16 de Noviembre de 2025 | 05:14
Edición impresa

Amo la poesía. Ese cuerpo finito de palabras que combinadas con destreza son capaces de sintetizar, al decir de Octavio Paz, la memoria de los pueblos y la parte secreta del alma de cada uno. No lo supe sino hasta un tiempo después de su muerte. El recuerdo de ella suele traerme imágenes que cada tanto visitan mi memoria, pero esta vez fue diferente. Desde la casilla de correos de una de mis primas, la grabación ingresó directamente al correo electrónico de mi corazón, y una luz se coló entre las rendijas de la rutinaria mañana derramando su luz sobre el teclado de la computadora. “Nélida”, decía el asunto. Nada más. Tampoco el cuerpo del mensaje traía texto alguno. No hacía falta explicar nada. Sobran las palabras cuando hubo infancia compartida.

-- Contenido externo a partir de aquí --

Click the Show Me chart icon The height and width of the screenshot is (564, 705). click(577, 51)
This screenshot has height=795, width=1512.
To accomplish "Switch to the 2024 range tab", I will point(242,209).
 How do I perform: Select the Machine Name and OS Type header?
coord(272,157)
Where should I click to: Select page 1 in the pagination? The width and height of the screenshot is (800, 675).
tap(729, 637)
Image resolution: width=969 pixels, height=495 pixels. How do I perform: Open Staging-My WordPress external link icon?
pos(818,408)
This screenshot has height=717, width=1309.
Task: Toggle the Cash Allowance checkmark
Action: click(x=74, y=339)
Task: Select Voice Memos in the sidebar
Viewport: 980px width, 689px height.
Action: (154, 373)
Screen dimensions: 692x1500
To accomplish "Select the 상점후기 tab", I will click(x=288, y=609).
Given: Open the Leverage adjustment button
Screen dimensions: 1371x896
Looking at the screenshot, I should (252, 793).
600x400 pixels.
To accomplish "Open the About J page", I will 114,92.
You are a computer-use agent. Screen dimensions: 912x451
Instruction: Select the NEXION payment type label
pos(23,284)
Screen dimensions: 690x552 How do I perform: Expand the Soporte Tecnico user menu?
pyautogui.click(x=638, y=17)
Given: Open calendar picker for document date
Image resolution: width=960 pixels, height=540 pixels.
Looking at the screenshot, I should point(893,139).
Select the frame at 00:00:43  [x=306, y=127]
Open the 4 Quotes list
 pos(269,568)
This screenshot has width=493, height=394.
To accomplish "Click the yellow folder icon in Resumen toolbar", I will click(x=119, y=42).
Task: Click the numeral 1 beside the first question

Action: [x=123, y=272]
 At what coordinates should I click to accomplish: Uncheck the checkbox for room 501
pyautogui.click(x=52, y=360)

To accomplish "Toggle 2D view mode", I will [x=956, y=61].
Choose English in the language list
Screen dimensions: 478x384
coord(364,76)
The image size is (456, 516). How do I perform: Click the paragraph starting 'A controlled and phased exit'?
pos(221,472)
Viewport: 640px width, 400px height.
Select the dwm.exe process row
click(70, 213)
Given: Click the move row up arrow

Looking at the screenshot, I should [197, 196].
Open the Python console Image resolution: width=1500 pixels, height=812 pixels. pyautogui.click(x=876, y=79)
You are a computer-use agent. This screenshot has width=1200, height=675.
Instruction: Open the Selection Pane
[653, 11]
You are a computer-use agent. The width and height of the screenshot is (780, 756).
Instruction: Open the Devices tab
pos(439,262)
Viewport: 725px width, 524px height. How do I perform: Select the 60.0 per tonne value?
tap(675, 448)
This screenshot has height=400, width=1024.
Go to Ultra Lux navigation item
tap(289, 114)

Marcada por el presentimiento de lo que traía esa grabación, decidí no abrirla de inmediato. No por cobardía ni por temor, sino porque hace un tiempo aprendí que las cosas que nos acercan a las personas que fueron valiosas para nosotros merecen especial atención y cuidado. Y ella, Nélida, no escapa a ese universo.

Así me pasa con la madreselva que planté hace años en el jardín —la riego como quien pronuncia una oración, porque me devuelve su aroma—, o con el libro de recetas que una vez me regaló, dedicado de su puño y letra. Jamás preparé una, pero el libro sigue ahí, amarillento y desvencijado, en el estante principal de la cocina.

A veces me pregunto si, cuando yo ya no esté en este plano, alguno de mis hijos —o quien habite mi casa— les prodigará el mismo afecto y devoción que yo. Supongo que una persona muere realmente no solo cuando nadie la recuerda, sino también cuando no queda entre nosotros ningún objeto que nos arrastre hacia su memoria.

Aquella mañana luminosa, el archivo me trajo su voz: temblorosa y firme a la vez, recitando un verso de José Larralde: “Cuando al ocaso de mi vida llegue, tal vez más triste, tal vez más olvidado, cuando mis trémulas manos ya peinen canas, cuando el tiempo implacable haya dejado sobre mi piel su marca, cuando no existan para mí más primaveras, cuando no haya para mí, más un mañana, cuando los sueños plieguen definitivamente sus alas, entonces solo entonces, hijos míos yo sabré si habré ganado la batalla...” .

El impacto de lo inesperado me descolocó; tuve que escuchar varias veces el audio para acomodar mis sentidos. Al principio me costó reconocerla. Hay cosas que uno va olvidando de quienes ya no están —supongo que la voz es una de ellas—. Me había olvidado por completo de su tono aterciopelado, que se me antojó en ese instante, fresco como el jazmín asomado a la ventana frente al escritorio. Sin embargo, hay otras cosas que uno siempre recuerda: sus manos, huesudas y finas, surcadas de venas que el tiempo había hecho sobresalir, adornadas con manchas oscuras que fueron apareciendo en los últimos años. Esas manos, bailando al compás de los versos que nos recitaba a mis primos y a mí, mientras repetía: “¿Les conté que yo quería venir a Buenos Aires a estudiar declamación y mi papá no me dio permiso?”.

La habitación se llenó de una ternura antigua, y junto con ella vinieron imágenes nuevas, una cercanía diferente, una invitación a pensar quién era yo cuando era con ella. Qué manera más ingeniosa de aparecer, justo cuando te estaba dejando al margen de mi memoria, abuela querida. Debo reconocer que fue una jugada impecable: desde el otro lado de la vida volviste para recordarme una de las pocas cosas tuyas que había olvidado: tu voz aterciopelada y fresca y la re afirmación de mi amor por la poesía.